Equilibrative nucleoside transporter 1 (ENT1) is a protein that in humans is encoded by the SLC29A1 gene. Multiple alternatively spliced variants, encoding the same protein, have been found for this gene. Expressed on red blood cell surfaces, these variants make up the Augustine blood group system.

Function 

This gene is a member of the equilibrative nucleoside transporter family. The gene encodes a transmembrane glycoprotein that localizes to the plasma and mitochondrial membranes and mediates the cellular uptake of nucleosides from the surrounding medium. The protein is categorized as an equilibrative (as opposed to concentrative) transporter that is sensitive to inhibition by nitrobenzylmercaptopurine ribonucleoside (NBMPR). Nucleoside transporters are required for nucleotide synthesis in cells that lack de novo nucleoside synthesis pathways, and are also necessary for the uptake of cytotoxic nucleosides used for cancer and viral chemotherapies.

Genomics

The gene encoding this protein is located on the short arm of chromosome 6 at 6p21.2-p21.1 on the Watson (plus) strand. It is 14,647 bases in length. The encoded protein has 456 amino acid residues  with 11 predicted transmembrane domains. The predicted molecular weight is 50.219 kiloDaltons. The protein is post translationally glycosylated and expressed in all tissue with the apparent exception of skeletal muscle. The highest levels are found in the liver, heart, testis, spleen, lung, kidney and brain.

ENTRIES SUPPLIED:
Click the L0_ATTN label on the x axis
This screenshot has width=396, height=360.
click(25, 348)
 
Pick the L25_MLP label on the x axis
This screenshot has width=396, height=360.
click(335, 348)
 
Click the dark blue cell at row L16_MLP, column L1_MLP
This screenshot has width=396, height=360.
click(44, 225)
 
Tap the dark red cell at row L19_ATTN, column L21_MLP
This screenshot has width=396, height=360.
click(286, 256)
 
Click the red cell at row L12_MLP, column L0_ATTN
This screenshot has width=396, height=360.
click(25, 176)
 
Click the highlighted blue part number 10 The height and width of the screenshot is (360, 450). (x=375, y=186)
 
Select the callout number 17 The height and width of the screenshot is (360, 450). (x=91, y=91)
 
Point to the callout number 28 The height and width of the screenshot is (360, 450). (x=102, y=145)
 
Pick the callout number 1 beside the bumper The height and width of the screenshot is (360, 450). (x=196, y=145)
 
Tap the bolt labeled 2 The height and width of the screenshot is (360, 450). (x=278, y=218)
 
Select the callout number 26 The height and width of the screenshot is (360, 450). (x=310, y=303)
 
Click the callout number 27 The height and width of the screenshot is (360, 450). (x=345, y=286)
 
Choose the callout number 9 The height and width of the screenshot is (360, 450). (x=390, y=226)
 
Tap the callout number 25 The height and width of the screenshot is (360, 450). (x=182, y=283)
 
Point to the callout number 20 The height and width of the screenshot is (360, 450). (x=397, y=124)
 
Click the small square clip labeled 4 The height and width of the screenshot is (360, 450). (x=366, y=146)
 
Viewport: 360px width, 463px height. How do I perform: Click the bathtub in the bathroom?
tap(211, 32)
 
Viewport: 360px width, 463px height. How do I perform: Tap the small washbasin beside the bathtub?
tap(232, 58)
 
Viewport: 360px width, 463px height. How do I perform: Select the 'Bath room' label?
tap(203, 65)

* * *

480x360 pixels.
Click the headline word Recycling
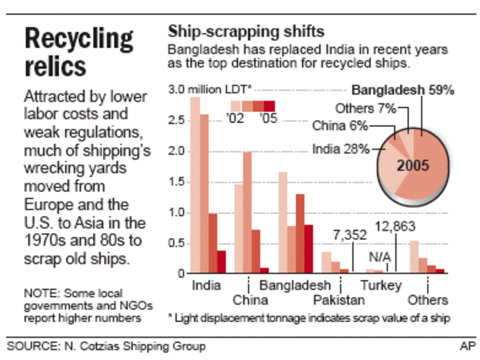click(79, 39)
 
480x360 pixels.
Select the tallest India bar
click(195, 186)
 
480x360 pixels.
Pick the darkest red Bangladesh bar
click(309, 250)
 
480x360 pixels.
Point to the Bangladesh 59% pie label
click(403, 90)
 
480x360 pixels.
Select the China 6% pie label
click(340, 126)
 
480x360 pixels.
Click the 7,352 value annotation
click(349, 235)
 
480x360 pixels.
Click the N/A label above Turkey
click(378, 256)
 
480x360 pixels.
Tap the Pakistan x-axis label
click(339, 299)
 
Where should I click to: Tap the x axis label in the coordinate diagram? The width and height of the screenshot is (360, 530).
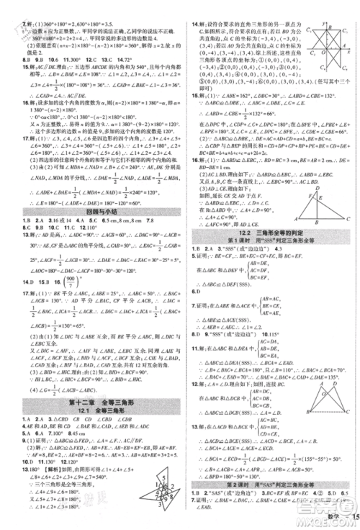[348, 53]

EXERCISES:
[a] List the tissues that the ENT1 text names as having the highest levels of the protein.
[b] Write what comes next in the ENT1 text, picking up after its final sentence.
The data is not needed here.

ANSWERS TO THE TASKS:
[a] Liver, heart, testis, spleen, lung, kidney, brain

[b]
Interactive pathway map

Clinical significance

Mutations in this gene have been associated with H syndrome, pigmented hypertrichosis with insulin dependent diabetes and Faisalabad histiocytosis.

Alleles of this gene make up the Augustine blood group system. Some of the four known variants are highly immunogenic and antibodies against them can cause acute hemolytic transfusion reaction and hemolytic disease of the fetus and newborn.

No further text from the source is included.